I am working on a pipeline that has a few branch points that subsequently merge-- they look something like this:
command2
/ \
command1 command4
\ /
command3
Each command writes to STDOUT and accepts input via STDIN. STDOUT from command1 needs to be passed to both command2 and command3, which are run sequentially, and their output needs to be effectively concatenated and passed to command4. I initially thought that something like this would work:
$ command1 | (command2; command3) | command4
That doesn't work though, as only STDOUT from command2 is passed to command 4, and when I remove command4 it's apparent that command3 isn't being passed the appropriate stream from command1 -- in other words, it's as if command2 is exhausting or consuming the stream. I get the same result with { command2 ; command3 ; } in the middle as well.

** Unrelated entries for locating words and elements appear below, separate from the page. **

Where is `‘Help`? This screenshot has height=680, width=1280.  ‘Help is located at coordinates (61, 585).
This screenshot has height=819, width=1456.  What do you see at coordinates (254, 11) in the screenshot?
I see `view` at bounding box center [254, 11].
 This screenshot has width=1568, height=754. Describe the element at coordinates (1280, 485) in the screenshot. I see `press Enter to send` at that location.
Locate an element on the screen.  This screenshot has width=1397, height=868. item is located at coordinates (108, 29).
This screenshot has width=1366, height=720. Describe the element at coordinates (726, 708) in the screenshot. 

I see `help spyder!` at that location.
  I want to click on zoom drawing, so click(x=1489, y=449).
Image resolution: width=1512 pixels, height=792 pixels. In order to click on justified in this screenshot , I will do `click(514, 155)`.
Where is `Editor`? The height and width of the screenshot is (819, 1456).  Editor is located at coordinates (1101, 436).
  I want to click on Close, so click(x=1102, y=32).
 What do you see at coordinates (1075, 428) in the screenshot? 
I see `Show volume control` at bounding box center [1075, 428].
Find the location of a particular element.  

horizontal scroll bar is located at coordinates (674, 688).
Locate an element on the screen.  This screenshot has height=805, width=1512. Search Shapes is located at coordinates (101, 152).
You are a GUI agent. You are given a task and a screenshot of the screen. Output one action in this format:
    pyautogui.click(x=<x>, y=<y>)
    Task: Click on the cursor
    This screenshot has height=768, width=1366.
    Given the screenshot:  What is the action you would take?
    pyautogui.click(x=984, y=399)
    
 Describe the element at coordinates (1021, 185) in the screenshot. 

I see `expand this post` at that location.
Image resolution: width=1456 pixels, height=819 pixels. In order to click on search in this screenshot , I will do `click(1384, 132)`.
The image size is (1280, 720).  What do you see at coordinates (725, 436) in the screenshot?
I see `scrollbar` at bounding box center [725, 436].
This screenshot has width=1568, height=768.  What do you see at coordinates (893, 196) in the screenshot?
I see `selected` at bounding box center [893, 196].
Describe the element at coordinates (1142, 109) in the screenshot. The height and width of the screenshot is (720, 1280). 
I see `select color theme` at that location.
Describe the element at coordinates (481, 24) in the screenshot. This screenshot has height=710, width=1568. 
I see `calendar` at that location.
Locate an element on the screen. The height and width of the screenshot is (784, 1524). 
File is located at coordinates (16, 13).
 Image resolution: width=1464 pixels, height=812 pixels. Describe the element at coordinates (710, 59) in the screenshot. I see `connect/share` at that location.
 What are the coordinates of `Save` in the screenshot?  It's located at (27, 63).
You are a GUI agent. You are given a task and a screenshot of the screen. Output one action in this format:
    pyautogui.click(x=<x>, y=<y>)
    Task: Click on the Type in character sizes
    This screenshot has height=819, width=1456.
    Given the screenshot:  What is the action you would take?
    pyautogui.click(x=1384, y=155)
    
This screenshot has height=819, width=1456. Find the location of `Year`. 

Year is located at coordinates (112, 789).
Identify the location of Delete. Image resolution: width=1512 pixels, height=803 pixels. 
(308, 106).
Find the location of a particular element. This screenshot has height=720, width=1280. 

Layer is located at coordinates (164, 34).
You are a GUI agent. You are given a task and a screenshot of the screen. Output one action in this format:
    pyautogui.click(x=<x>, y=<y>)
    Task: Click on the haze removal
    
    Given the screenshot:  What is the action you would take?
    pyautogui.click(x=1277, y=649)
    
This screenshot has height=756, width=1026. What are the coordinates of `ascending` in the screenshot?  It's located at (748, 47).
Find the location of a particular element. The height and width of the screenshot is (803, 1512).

So I figured I should be using 'tee' with process substitution, and tried this:
$ command1 | tee >(command2) | command3 | command4
But surprisingly that didn't work either -- it appears that the output of command1 and the output of command2 are piped into command3, which results in errors and only the output of command3 being piped into command4. I did find that the following gets the appropriate input and output to and from command2 and command3:
$ command1 | tee >(command2) >(command3) | command4
However, this streams the output of command1 to command4 as well, which leads to issues as command2 and command3 produce a different specification than command1. The solution I've arrived on seems hacky, but it does work:
$ command1 | tee >(command2) >(command3) > /dev/null | command4
That suppresses command1 passing its output to command4, while collecting STDOUT from command2 and command3. It works, but I feel like I'm missing a more obvious solution. Am I? I've read dozens of threads and haven't found a solution to this problem that works in my use case, nor have I seen an elaboration of the exact problem of splitting and re-joining streams (though I can't be the first one to deal with this). Should I just be using named pipes? I tried but had difficulty getting that working as well, so maybe that's another story for another thread. I'm using bash in RHEL5.8.